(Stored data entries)
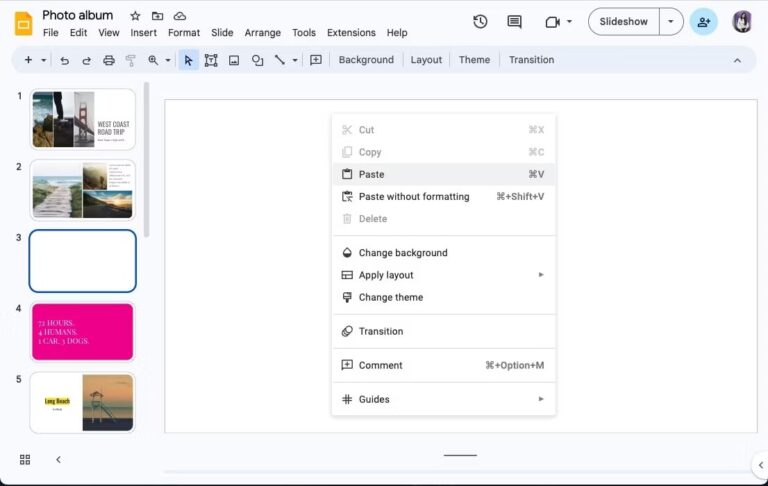Screen dimensions: 768x486
Task: Click the insert image icon
Action: (234, 60)
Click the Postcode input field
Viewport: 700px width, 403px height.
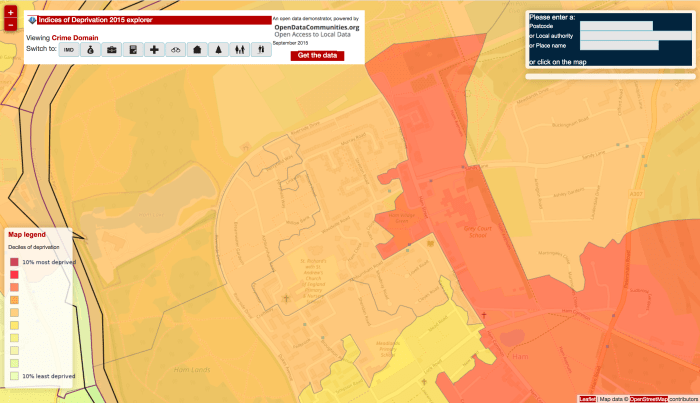(x=616, y=26)
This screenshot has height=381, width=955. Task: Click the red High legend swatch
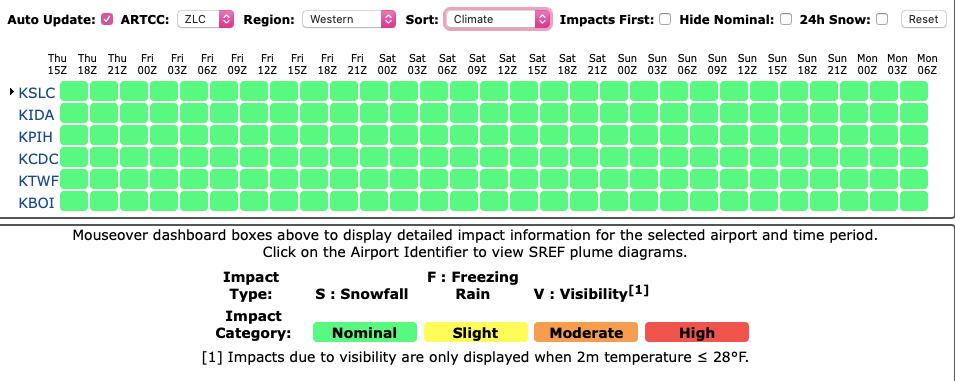tap(697, 332)
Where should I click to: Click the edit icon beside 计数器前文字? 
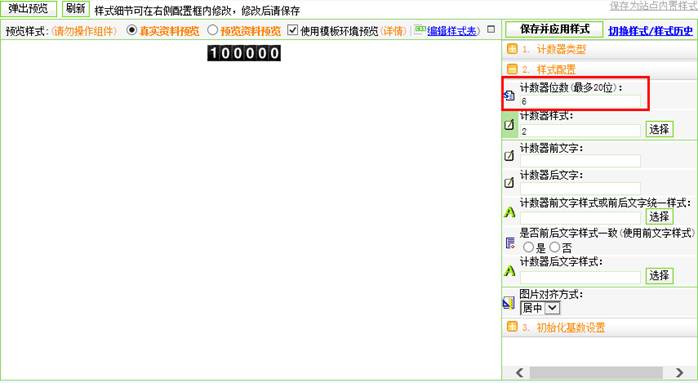pos(509,156)
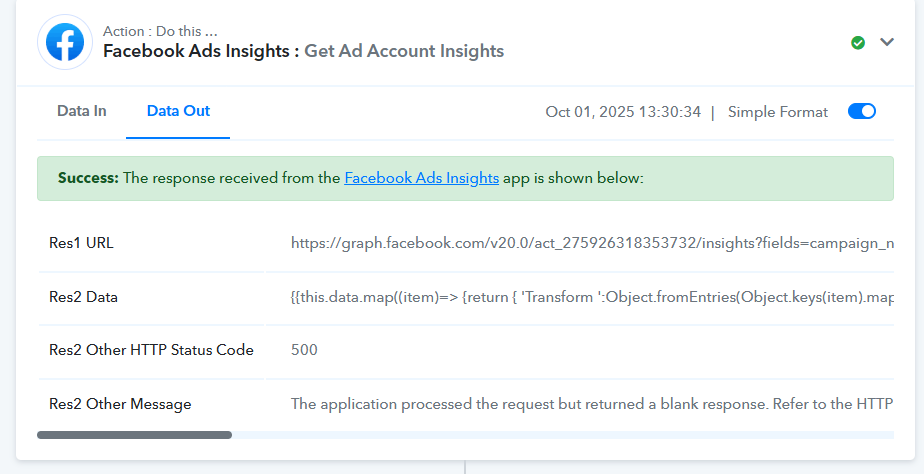The width and height of the screenshot is (924, 474).
Task: Open the Facebook Ads Insights link
Action: coord(421,178)
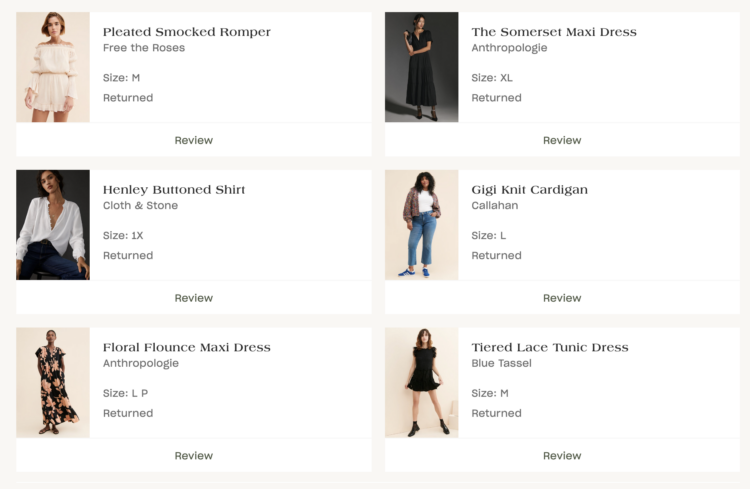The width and height of the screenshot is (750, 489).
Task: Review The Somerset Maxi Dress
Action: [562, 140]
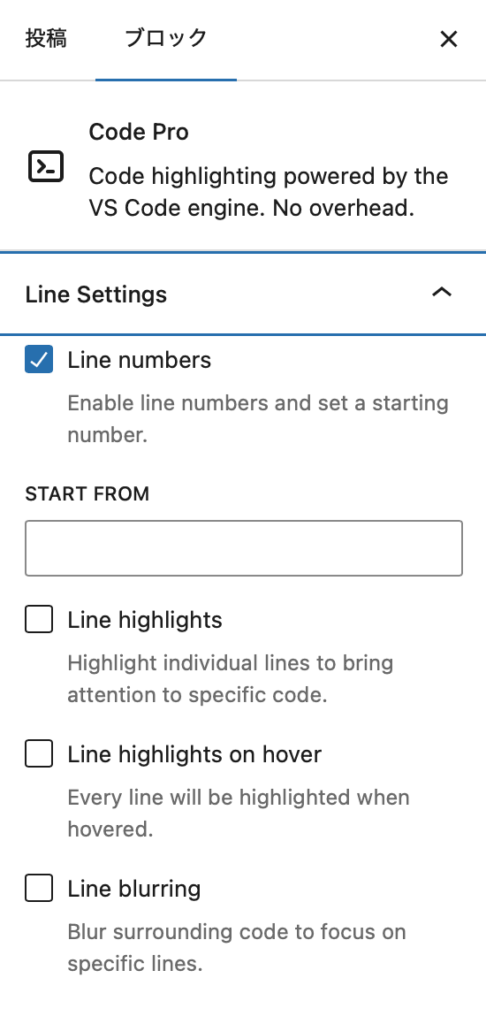Click the Line blurring label text
The width and height of the screenshot is (486, 1024).
point(134,888)
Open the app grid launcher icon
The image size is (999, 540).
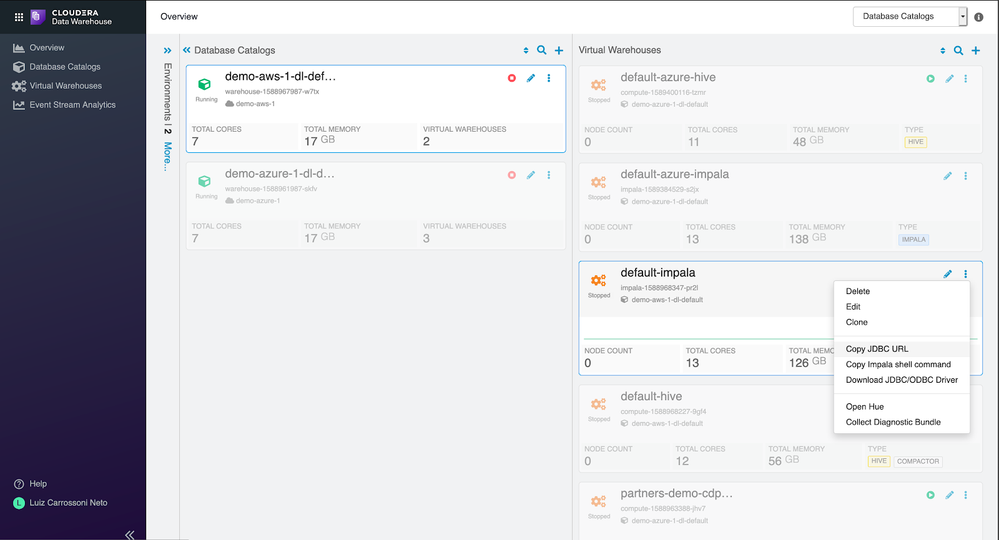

◆ TASK GOAL:
Return exactly, with no pictures, each line from the one that contains "Viewport: 700px width, 403px height." through the end of the entries above, both ends included.

◆ RESULT FOR THIS EXERCISE:
Viewport: 700px width, 403px height.
(x=616, y=26)
This screenshot has height=381, width=955. Task: Click the red High legend swatch
tap(697, 332)
Where should I click to: Click the edit icon beside 计数器前文字? 
pos(509,156)
The width and height of the screenshot is (924, 474).
Task: Open the Facebook Ads Insights link
Action: coord(421,178)
The width and height of the screenshot is (750, 489).
Task: Review The Somerset Maxi Dress
Action: [562, 140]
Click the Line blurring label text
The width and height of the screenshot is (486, 1024).
point(134,888)
Open the app grid launcher icon
The image size is (999, 540).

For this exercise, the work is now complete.